→ Task prompt
Reproduce every one of the items below word for word.

→ Data entries
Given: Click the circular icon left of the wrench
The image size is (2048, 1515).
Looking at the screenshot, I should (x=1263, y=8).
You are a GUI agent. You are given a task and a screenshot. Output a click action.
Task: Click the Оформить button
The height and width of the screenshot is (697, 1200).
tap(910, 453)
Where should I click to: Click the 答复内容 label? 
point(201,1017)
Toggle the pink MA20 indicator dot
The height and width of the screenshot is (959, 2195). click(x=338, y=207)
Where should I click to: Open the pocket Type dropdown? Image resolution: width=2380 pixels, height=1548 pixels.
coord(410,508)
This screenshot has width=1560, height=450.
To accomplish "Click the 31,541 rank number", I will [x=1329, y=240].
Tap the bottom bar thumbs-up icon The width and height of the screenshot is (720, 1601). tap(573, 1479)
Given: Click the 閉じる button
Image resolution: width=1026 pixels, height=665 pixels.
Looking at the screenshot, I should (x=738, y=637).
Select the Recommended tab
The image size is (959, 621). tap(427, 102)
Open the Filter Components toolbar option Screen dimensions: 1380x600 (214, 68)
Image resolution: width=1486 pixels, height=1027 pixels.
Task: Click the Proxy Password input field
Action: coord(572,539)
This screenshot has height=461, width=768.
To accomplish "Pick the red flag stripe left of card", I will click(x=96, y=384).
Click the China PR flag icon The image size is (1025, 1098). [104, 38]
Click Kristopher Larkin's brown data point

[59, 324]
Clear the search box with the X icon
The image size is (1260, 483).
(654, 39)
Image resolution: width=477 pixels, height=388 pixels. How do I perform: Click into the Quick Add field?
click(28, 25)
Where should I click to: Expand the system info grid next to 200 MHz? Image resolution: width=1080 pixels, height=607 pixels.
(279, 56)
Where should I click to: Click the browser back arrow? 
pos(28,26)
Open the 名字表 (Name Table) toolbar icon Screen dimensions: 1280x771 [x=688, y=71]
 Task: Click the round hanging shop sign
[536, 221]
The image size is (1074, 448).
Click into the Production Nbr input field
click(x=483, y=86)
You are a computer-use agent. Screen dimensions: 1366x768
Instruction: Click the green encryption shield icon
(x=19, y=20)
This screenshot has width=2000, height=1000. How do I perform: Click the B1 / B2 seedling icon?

→ Exercise output
Given: Click the circular icon left of the wrench
The image size is (2048, 1515).
Looking at the screenshot, I should (x=1263, y=8).
You are a GUI agent. You are given a task and a screenshot. Output a click action.
Task: Click the Оформить button
The height and width of the screenshot is (697, 1200).
tap(910, 453)
Where should I click to: Click the 答复内容 label? 
point(201,1017)
Toggle the pink MA20 indicator dot
The height and width of the screenshot is (959, 2195). click(x=338, y=207)
Where should I click to: Open the pocket Type dropdown? Image resolution: width=2380 pixels, height=1548 pixels.
coord(410,508)
This screenshot has width=1560, height=450.
To accomplish "Click the 31,541 rank number", I will [x=1329, y=240].
Tap the bottom bar thumbs-up icon The width and height of the screenshot is (720, 1601). tap(573, 1479)
Given: Click the 閉じる button
Image resolution: width=1026 pixels, height=665 pixels.
Looking at the screenshot, I should (x=738, y=637).
Select the Recommended tab
The image size is (959, 621). tap(427, 102)
Open the Filter Components toolbar option Screen dimensions: 1380x600 (214, 68)
Image resolution: width=1486 pixels, height=1027 pixels.
Task: Click the Proxy Password input field
Action: coord(572,539)
This screenshot has height=461, width=768.
To accomplish "Pick the red flag stripe left of card", I will click(x=96, y=384).
Click the China PR flag icon The image size is (1025, 1098). [104, 38]
Click Kristopher Larkin's brown data point

[59, 324]
Clear the search box with the X icon
The image size is (1260, 483).
(654, 39)
Image resolution: width=477 pixels, height=388 pixels. How do I perform: Click into the Quick Add field?
click(28, 25)
Where should I click to: Expand the system info grid next to 200 MHz? Image resolution: width=1080 pixels, height=607 pixels.
(279, 56)
Where should I click to: Click the browser back arrow? 
pos(28,26)
Open the 名字表 (Name Table) toolbar icon Screen dimensions: 1280x771 [x=688, y=71]
 Task: Click the round hanging shop sign
[536, 221]
The image size is (1074, 448).
Click into the Production Nbr input field
click(x=483, y=86)
You are a computer-use agent. Screen dimensions: 1366x768
Instruction: Click the green encryption shield icon
(x=19, y=20)
This screenshot has width=2000, height=1000. How do I perform: Click the B1 / B2 seedling icon?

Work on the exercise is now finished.